Jacqui’s flat was on the top floor and the bulb in the light on her landing had long since gone and not been replaced. As Charles moved forward to the familiar step, he felt his ankle caught, and his body, overbalancing, hurtled forward down the flight of stairs.

The noise brought Jacqui to the door and light spilled out over the scene. ‘Charles, are you all right? Are you drunk, or what?’

He slowly picked himself up. The flight was only about ten steps down to the next landing, and though he felt bruised all over, and shocked, nothing seemed to be broken. ‘No, I’m not drunk. Look.’

And he pointed up to the top step. Muzzily outlined in the light was a wire, tied tightly between the banisters on either side. It was about four inches above the step. Jacqui turned pale, and let out a little gasp of horror. ‘Good God. Were they trying to kill me?’

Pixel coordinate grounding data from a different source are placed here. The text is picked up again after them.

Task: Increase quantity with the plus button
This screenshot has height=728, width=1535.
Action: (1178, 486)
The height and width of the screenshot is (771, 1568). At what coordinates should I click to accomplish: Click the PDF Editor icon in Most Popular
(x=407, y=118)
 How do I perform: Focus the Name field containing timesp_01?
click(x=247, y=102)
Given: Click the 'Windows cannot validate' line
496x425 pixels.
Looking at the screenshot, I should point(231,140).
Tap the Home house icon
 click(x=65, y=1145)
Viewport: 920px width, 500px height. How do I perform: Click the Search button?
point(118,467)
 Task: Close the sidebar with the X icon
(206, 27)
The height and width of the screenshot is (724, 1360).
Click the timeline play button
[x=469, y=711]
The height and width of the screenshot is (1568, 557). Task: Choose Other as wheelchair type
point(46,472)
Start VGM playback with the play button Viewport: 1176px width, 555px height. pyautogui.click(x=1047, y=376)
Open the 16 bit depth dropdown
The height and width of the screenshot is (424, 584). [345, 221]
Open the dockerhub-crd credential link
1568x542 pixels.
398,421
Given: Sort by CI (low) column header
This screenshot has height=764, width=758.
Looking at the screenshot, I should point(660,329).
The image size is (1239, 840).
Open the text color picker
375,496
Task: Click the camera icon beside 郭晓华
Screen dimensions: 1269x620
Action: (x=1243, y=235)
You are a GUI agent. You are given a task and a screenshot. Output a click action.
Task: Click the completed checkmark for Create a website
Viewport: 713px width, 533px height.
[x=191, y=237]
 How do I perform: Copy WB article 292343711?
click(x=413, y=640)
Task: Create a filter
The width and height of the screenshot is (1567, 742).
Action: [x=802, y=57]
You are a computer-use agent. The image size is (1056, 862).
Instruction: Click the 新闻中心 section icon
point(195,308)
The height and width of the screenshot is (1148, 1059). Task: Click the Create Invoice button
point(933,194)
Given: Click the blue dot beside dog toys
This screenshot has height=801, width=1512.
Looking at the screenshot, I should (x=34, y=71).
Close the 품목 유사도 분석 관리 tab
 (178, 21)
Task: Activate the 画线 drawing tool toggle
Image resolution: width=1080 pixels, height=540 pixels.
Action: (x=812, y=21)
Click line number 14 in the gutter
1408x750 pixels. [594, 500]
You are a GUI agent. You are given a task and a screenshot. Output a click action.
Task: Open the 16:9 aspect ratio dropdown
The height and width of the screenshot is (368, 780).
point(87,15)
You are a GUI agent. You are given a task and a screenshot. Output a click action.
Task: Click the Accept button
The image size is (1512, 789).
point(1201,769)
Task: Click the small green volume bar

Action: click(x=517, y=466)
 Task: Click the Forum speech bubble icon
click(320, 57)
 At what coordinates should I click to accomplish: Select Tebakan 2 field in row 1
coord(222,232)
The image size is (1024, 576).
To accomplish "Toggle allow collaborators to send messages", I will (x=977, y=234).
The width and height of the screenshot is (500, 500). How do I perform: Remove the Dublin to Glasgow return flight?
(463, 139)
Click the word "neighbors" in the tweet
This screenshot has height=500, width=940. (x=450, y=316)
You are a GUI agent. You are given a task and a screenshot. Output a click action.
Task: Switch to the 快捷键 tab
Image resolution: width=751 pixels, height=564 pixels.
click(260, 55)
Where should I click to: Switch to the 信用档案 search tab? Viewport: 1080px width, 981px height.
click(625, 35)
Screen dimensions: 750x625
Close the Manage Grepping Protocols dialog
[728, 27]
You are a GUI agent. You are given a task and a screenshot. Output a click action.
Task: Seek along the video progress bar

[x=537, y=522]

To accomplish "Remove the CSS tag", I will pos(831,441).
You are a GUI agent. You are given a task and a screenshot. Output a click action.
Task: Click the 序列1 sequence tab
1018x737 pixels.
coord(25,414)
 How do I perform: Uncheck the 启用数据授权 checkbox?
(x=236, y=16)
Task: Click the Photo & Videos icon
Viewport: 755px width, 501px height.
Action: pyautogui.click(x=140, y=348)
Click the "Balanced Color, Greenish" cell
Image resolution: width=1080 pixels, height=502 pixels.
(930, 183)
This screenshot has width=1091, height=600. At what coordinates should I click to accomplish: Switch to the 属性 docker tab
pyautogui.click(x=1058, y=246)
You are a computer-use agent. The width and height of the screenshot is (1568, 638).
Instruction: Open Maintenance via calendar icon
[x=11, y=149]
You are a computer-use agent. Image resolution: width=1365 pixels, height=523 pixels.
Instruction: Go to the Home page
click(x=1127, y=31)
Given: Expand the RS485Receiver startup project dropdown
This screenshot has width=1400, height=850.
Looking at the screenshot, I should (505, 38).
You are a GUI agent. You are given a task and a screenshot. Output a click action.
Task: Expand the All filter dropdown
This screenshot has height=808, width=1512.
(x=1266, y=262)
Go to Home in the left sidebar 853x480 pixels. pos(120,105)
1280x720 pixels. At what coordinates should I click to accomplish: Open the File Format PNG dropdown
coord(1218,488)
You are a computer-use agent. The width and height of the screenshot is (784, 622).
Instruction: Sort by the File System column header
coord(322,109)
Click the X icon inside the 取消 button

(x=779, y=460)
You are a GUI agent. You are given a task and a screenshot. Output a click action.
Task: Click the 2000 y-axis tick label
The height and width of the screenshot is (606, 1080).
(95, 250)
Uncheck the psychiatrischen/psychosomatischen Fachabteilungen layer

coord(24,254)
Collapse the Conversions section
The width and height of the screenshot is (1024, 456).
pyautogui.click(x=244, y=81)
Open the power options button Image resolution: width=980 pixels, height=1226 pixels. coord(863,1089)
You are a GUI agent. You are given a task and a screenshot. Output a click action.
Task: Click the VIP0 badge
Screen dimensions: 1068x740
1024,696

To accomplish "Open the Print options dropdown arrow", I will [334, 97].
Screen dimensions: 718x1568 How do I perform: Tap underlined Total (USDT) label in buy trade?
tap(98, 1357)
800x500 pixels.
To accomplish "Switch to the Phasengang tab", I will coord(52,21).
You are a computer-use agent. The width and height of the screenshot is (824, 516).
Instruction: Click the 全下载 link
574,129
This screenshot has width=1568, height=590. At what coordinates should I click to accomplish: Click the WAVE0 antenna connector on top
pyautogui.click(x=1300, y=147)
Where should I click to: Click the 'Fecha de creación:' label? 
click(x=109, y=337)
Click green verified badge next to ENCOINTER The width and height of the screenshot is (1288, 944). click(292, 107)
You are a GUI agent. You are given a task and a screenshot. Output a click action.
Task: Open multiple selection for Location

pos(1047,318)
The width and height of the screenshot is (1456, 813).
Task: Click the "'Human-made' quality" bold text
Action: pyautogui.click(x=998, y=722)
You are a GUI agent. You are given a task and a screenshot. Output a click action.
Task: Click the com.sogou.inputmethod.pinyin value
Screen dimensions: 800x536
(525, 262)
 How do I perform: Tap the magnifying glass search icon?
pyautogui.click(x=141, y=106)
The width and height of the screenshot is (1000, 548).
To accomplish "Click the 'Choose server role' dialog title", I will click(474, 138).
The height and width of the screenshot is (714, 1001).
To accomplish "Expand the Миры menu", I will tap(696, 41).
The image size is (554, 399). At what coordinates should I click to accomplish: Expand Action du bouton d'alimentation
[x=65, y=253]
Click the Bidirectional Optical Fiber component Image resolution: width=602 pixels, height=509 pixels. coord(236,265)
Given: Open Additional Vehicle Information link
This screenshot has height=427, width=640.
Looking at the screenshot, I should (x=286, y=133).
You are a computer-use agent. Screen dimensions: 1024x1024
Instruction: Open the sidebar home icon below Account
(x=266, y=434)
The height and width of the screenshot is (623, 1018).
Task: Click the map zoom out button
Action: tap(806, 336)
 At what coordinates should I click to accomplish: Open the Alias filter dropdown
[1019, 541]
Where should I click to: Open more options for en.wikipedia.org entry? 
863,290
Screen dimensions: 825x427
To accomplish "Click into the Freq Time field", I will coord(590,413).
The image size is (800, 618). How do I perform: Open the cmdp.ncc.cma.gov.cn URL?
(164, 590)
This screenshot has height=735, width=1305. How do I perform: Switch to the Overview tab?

‘No!’ said Charles, as he leant, aching, against the wall at the foot of the flight. Suddenly he realised the flaw in the will Marius Steen had so hastily improvised in the South of France. ‘I don’t think it was you they wanted to kill. Just your baby.’

XIV

Slapstick Scene

The zombie walks was one of the worst film scripts ever conceived. The Zombie (played by a well-known Horror Film Specialist) had walked for a thousand years in a subterranean cavern which was broken open by an earthquake in Lisbon. By means not specified, from Portugal he arrived in Victorian England, where he got the idea that Lady Laetitia Winthrop (played by a ‘discovery’ from the world of modelling, whose acting talent was 36-23-36) was his long-lost love from a world before the subterranean cavern. He therefore determined to seize her from Winthrop Grange where she lived with her father Lord Archibald Winthrop (played by a well-known character actor who did commercials for tea-bags). After the Zombie’s travels through Victorian London (where, incidentally, he committed the crimes attributed to Jack the Ripper) he arrived at the Grange and enlisted the help of Tick, a deformed coachman of evil character (played by Charles Paris). As the Zombie progressed, he committed murder after murder, and his victims, rather than dying and lying down, became zombies too, until at the end Winthrop Grange was besieged by a whole army of the walking dead. Had it not been for the activities of Lady Laetitia’s lover, bold Sir Rupert Cartland (played by an odious young actor who’d risen to prominence by playing a tough naval lieutenant in a television series) making with the garlic and the wooden stakes (a bit of vampire lore crept into the script), Lady Laetitia and her father would have been turned into zombies and carried back to the subterranean cave, where they would never be heard of again. Which, to Charles’ mind, wouldn’t have been a bad thing.

They were filming at Bloomwater, a stately home in Berkshire which had been built by Sir Henry Manceville, an eccentric nobleman, in 1780. Manceville had designed it himself as a great Gothic palace and even incorporated the specially-built ruins of an abbey into one wing. It was a monumental folly, which could have been made for horror films. In fact, had the cinema been invented at the time, it probably would have been. Sir Henry Manceville had been obsessed with ghosts and, in later life, when his eccentricity slid into madness, he used to terrify his servants by walking the Long Gallery, dressed in a sheet, dragging a length of chain and wailing piteously.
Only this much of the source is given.